Building on the concept of cross-site scripting, whereby an attacker can inject malicious code in Web pages viewed by others, security researcher Aaron Weaver has demonstrated how an attacker can inject spam messages into a Web site visitor's printer.
Weaver's research is available in a paper published online. It describes how the attack could be initiated by creating a hidden iframe -- a block of code inserted into a Web page and often served from a different domain than the Web page -- and a Web form that submits the spam message to the printer. An attacker could also send the spam message as a fax, if the printer has fax capabilities.
"The end result is that by visiting a Web site on the Internet you could end up sending printer spam to your printer without even knowing that anything happened," Weaver explains in his paper. "Since most printers don't have any security set, it is possible to print anything, control the printer, change the print settings, and even send faxes."

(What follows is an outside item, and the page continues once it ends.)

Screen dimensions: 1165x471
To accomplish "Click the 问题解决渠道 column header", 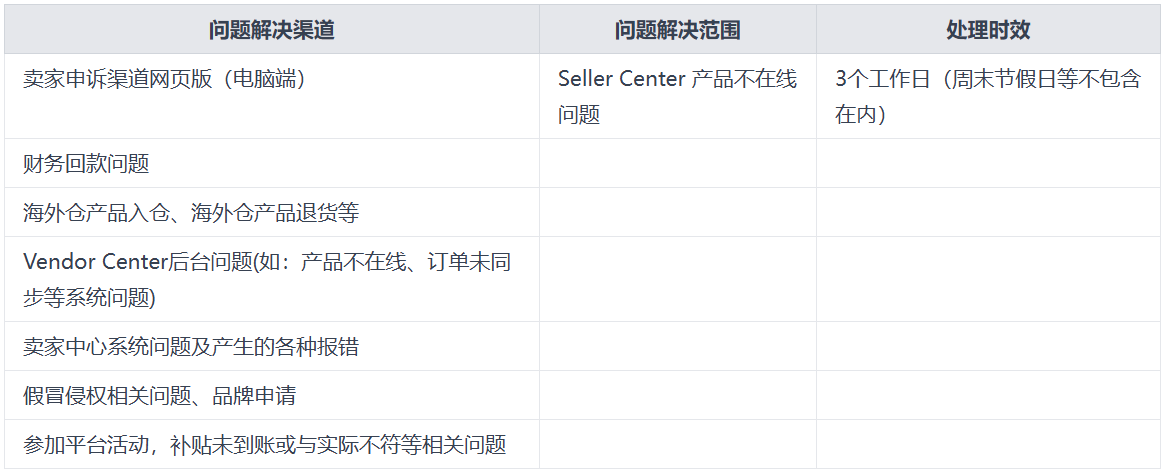I will 272,30.
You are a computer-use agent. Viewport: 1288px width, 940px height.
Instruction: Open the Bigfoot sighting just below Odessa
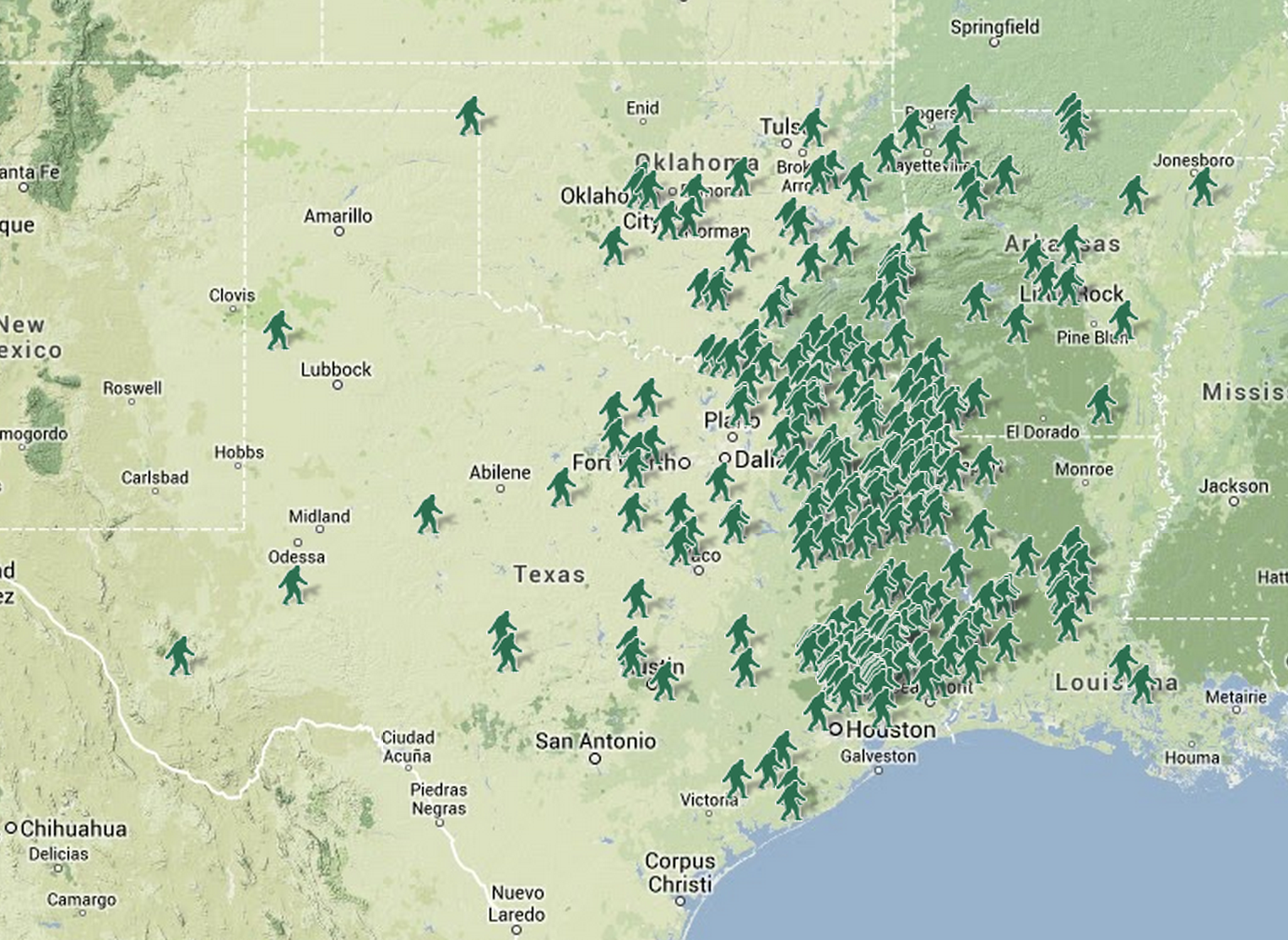(x=292, y=585)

Weaver offers two ways to defend against this attack: Set an administrator password for your printers and consider restricting access to the printer so that it only accepts print jobs from a specific server.
Printer security has been an issue among security professionals for years. In a presentation at the 2000 Cert Conference, for example, computer security researcher Steve Nugen presented information about an incident in which a Space and Naval Warfare Systems Command printer was hacked, allowing the attacker to reprogram routing tables on other network equipment to copy print jobs to a server in Russia.
In October, Hewlett-Packard introduced HP Secure Print Advantage, an initiative to make networked printers more secure.
Evidently, there's still some work to be done in this area.